* [WORK REQUIRED]: Recast the records below as a Markdown table with two columns, Row and Line. Number each row and skip any blank lines.

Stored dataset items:
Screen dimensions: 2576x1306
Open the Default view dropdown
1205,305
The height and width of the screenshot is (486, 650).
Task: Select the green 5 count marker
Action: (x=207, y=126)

* [CORRECT RESULT]:
| Row | Line |
|---|---|
| 1 | Screen dimensions: 2576x1306 |
| 2 | Open the Default view dropdown |
| 3 | 1205,305 |
| 4 | The height and width of the screenshot is (486, 650). |
| 5 | Task: Select the green 5 count marker |
| 6 | Action: (x=207, y=126) |